Já sentiu o desejo de aceitar algo que lhe oferecem, mas por ” educação ” rejeitou? Aquela sobremesa que o anfitrião oferece à visita, aquele lugar mais confortável em um transporte coletivo, a preferência em uma fila… Em algumas culturas, se abster de um favor, uma gentileza, uma facilidade ou simplesmente um gesto de cordialidade, é considerado sinônimo de educação, e recusar algo que, tecnicamente, remete ao prazer e conforto é ensinado como virtude, ao passo que a capacidade de suprimir a satisfação de uma necessidade é demonstração de valor moral.
Indiscutivelmente, a educação imbricada na ponderação é uma qualidade valiosa em um comportamento, seja em qual circunstância for, e deve ser construída ao longo do desenvolvimento de cada indivíduo, de acordo com as regras sociais onde cada um está inserido, contudo, é saudável quando essa maneira de agir se torna exacerbada, generalizando para além da recusa à sobremesa?
Quando criamos um sentido de valor, tendenciamos aplicá-lo em diversas instâncias da vida. Na tenra infância, desde muito cedo, por vezes aprendemos que ” quando o anfitrião nos oferece algo, nos oferece por educação, e é por educação que não se deve aceitar “, verificamos que o que foi ensinado, implicitamente, é que independente da altura do grito que o nosso desejo emite, ele deverá ser ignorado em benefício de uma regra moral, muitas vezes nascida em uma cultura contextual radicalmente diferente da nossa vivência contemporânea.
Em um processo de desenvolvimento psicoemocional inadequado, essa regra é generalizada para sentimentos, afetos do cotidiano. O indivíduo passa a suprimir toda ou grande parte da demanda emocional que surge no seu campo vivencial, e em resposta às expectativas alheias, passa a subordinar sua individualidade às necessidades de outras pessoas ou de um grupo.
Esse padrão de comportamento desajustado reúne uma infinidade de circunstâncias causadoras de sofrimento psíquico: Nessas situações, encontramos a/o filha/o que é ‘ proibida/o ‘ de expandir, (para além do amor que sente em relação aos pais), a paixão que emerge, avassaladora, no enamoramento; O estudante que renuncia à sua vocação, e abandona seus sonhos profissionais para seguir a carreira exercida ou desejada pelos seus ascendentes; A rendição á cultura conservadora familiar que gera o abandono da mochila de viagens, companheira de aventuras…

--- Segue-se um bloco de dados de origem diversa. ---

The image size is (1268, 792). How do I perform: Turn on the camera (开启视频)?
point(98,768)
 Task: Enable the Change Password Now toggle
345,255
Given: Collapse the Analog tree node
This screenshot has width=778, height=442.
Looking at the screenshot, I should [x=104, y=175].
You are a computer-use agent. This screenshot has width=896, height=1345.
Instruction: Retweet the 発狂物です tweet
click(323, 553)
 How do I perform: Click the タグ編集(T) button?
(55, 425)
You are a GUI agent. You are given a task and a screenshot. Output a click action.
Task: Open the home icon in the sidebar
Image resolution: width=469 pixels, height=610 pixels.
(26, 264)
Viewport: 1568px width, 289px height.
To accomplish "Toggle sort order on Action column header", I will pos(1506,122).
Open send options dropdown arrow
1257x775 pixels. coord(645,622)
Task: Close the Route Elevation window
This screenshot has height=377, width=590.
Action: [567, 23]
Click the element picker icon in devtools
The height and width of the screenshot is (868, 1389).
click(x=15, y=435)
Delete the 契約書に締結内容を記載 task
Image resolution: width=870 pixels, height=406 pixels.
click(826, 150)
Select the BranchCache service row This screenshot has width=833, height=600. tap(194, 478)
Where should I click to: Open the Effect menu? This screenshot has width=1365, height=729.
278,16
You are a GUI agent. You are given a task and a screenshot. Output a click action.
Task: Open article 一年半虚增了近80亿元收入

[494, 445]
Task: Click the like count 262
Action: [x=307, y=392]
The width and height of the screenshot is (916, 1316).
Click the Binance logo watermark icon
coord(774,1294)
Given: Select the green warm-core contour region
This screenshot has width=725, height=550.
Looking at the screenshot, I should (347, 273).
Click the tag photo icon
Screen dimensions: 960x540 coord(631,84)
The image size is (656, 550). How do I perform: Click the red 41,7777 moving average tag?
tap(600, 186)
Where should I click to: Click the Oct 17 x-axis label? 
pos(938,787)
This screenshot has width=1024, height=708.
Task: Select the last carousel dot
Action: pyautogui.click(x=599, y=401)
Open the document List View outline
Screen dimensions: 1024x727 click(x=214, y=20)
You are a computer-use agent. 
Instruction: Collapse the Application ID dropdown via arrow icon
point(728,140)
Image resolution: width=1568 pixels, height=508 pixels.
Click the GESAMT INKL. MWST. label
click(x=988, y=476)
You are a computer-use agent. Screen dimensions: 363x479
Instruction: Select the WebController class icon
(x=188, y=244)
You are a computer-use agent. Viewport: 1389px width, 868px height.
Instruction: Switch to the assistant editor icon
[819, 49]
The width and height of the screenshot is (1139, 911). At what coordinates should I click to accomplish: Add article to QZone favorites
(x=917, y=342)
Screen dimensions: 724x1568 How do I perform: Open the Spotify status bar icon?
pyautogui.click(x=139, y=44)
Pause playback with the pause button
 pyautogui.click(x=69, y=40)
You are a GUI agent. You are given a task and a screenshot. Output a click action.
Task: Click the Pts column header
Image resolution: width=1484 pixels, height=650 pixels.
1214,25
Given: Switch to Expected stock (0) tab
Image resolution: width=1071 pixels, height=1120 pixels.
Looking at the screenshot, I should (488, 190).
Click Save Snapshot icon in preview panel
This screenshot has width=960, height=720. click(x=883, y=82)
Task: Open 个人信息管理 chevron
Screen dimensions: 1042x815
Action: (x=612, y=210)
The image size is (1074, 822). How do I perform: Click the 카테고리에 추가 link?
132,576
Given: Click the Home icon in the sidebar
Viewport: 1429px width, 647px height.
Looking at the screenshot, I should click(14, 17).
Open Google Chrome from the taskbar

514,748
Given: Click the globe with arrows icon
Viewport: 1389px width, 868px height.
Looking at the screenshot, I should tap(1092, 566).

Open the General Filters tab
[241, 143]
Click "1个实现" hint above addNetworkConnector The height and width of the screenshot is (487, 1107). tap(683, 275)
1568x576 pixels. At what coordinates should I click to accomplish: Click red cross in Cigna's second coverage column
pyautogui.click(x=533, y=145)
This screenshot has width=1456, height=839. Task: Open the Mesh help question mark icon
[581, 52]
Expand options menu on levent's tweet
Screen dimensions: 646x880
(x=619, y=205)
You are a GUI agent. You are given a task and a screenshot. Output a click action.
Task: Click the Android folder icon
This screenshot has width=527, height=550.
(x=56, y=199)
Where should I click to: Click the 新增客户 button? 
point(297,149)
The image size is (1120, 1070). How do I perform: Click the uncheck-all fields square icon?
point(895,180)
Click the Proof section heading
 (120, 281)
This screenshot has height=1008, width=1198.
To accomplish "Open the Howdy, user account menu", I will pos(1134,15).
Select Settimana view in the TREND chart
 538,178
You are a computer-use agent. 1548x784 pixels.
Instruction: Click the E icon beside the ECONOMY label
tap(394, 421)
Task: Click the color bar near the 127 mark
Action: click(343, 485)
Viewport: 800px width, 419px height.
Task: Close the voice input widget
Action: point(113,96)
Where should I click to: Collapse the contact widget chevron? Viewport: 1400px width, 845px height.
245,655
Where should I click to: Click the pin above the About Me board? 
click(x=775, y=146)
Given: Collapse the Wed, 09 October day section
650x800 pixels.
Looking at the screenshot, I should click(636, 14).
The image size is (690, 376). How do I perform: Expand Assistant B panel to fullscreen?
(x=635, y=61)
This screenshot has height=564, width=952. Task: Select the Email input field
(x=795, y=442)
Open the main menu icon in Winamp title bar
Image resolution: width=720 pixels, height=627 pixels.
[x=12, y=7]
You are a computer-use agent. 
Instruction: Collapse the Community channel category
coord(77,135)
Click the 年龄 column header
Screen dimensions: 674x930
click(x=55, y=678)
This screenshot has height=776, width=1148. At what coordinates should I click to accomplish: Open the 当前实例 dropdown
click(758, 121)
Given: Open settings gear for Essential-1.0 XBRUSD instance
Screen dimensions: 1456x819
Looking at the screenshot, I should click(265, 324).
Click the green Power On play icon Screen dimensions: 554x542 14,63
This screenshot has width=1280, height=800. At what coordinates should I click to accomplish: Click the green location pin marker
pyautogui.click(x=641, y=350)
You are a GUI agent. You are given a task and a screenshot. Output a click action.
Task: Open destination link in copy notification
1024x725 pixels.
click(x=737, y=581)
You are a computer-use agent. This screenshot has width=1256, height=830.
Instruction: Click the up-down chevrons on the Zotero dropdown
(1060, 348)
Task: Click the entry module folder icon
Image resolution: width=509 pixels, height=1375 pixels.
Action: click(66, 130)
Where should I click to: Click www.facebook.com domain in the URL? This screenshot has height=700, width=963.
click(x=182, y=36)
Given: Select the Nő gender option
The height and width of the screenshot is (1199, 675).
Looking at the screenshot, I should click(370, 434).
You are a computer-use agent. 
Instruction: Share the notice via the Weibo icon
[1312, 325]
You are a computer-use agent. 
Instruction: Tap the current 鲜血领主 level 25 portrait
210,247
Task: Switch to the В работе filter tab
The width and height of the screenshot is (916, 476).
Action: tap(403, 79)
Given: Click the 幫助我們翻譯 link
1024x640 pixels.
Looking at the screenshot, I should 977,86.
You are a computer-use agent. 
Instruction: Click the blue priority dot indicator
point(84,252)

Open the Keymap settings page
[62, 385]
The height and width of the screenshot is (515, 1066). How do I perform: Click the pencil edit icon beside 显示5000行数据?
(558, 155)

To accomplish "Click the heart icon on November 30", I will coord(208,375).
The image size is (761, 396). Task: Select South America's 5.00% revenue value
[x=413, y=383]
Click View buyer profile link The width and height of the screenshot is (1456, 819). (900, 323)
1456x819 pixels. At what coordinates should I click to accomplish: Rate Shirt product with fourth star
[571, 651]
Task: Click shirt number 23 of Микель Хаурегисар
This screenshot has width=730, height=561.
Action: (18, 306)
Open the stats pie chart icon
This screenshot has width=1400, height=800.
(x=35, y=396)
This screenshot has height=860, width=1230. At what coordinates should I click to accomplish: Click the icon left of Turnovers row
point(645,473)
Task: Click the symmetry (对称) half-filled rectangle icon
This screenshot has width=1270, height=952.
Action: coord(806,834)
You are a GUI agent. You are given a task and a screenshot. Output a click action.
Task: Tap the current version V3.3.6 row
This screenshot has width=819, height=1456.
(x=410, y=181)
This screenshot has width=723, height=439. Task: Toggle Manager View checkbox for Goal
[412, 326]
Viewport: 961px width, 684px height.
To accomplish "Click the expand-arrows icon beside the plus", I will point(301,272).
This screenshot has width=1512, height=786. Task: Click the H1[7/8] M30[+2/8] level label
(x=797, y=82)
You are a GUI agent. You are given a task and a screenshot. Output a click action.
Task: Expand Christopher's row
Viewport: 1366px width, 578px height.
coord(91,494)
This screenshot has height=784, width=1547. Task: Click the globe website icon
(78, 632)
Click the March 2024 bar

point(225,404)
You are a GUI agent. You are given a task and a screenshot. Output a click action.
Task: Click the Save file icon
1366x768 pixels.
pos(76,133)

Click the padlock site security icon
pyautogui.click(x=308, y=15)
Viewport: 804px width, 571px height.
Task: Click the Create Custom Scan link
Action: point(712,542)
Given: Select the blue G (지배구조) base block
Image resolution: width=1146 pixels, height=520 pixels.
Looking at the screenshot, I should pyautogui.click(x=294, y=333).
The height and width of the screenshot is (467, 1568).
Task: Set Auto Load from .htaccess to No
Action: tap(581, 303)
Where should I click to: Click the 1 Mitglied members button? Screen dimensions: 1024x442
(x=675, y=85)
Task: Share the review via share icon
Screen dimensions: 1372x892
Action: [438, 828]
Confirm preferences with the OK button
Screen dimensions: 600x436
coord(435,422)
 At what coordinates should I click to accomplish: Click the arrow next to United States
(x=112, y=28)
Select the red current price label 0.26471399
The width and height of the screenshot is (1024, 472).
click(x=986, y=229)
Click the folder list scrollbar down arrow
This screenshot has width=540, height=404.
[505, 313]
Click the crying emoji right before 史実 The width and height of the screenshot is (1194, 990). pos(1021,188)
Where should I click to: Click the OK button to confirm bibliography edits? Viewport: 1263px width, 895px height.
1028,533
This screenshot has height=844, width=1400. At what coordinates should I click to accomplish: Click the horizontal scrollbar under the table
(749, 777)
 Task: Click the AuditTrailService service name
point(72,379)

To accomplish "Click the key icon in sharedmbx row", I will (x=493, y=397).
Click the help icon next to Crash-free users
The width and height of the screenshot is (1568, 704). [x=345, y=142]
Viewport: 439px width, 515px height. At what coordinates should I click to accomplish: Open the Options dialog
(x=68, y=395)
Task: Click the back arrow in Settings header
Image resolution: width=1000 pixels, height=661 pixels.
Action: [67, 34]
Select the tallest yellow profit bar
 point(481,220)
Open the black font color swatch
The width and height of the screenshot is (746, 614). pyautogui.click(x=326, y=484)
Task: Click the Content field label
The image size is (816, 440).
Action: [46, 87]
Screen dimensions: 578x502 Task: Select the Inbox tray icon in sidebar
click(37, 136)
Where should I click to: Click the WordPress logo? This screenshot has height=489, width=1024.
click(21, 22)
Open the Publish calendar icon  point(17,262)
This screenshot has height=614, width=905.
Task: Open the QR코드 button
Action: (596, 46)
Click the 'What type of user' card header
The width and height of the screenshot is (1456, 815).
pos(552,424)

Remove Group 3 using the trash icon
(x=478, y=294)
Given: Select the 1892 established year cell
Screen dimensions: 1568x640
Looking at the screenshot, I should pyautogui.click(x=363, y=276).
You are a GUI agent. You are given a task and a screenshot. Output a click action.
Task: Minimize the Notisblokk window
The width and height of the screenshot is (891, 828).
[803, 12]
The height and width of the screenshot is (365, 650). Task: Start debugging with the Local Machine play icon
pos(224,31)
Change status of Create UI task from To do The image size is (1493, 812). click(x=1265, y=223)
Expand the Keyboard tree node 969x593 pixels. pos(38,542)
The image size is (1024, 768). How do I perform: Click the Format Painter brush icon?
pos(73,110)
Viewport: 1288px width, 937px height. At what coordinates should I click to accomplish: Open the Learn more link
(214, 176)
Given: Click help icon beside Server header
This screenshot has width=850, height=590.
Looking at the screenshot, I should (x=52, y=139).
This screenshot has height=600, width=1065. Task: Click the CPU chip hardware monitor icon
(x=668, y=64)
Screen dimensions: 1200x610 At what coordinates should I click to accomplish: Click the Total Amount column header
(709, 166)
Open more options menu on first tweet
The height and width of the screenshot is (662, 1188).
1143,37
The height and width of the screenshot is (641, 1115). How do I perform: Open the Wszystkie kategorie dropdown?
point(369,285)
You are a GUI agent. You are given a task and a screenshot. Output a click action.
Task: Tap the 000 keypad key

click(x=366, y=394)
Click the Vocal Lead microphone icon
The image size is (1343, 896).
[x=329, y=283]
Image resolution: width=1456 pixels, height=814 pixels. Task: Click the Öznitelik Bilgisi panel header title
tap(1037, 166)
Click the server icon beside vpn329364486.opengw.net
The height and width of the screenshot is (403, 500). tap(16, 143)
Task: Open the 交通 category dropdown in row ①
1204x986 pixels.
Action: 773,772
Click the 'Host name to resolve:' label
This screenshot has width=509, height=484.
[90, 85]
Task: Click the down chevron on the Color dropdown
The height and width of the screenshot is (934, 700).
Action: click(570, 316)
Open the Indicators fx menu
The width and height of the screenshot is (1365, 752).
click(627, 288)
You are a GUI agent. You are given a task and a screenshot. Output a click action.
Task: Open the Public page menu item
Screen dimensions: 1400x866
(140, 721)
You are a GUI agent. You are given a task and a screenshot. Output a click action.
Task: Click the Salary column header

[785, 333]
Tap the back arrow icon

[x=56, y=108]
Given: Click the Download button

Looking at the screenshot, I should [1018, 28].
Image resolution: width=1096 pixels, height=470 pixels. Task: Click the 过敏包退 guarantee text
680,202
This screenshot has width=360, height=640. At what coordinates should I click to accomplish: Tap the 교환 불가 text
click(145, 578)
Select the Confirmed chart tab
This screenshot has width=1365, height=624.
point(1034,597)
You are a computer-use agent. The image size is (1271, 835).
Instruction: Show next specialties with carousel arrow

A incapacidade de se render aos próprios desejos implica na insatisfação das experiências vividas. O indivíduo se aprisiona em uma dinâmica de regras que atendem aos anseios da expectativa, do entendimento, da autoridade ou da cultura alheia, ou de um grupo o qual exerce presunção de influência emocional sobre o influenciado, produzindo um processo de constante irresolução dos próprios problemas.
A ambiguidade e dúvidas encontradas na escolha de se abster do que o organismo pede para atender o que as pessoais conceituais em nossas vidas esperam, cria o ambiente propício para o desenvolvimento de uma infinidade de doenças e distúrbios, tão discutidos em nossa sociedade contemporânea. Pelo viés da Psicologia Humanista, a construção da autoimagem do indivíduo que não experimenta uma vida autêntica, pode favorecer o entendimento de fracasso, desencadeando transtornos que podem variar desde uma alteração de humor, até profunda depressão.
Quando essas dificuldades são reiterativas na vida de alguém, um processo de psicoterapia pode ser fundamentalmente decisivo para o restabelecimento da compreensão entre o que se sente, o que se deve e o que não se deve abdicar. O processo de autoconhecimento sugere o encaminhamento para a autonomia, pela a opção por objetivos que se pretende atingir, a responsabilização por si mesmo, e o livramento sistemático das amarras dos desejos alheios, em benefício de si próprio.
Isso seria equivalente a dizer: ‘ Sim! Eu quero. Além da sobremesas que me ofereces, quero pernoitar na melhor suíte que tens e o melhor café da manhã que consegues me oferecer! ‘ , independente de julgamentos alheios. Sinta o desejo e o torne público! Nosso desejo é o mais autêntico resumo do que somos na essência, quando nós o suprimimos, deixamos de existir, e colocamos a existência de uma terceira pessoa no lugar em que deveríamos estar: O centro de nossas ações!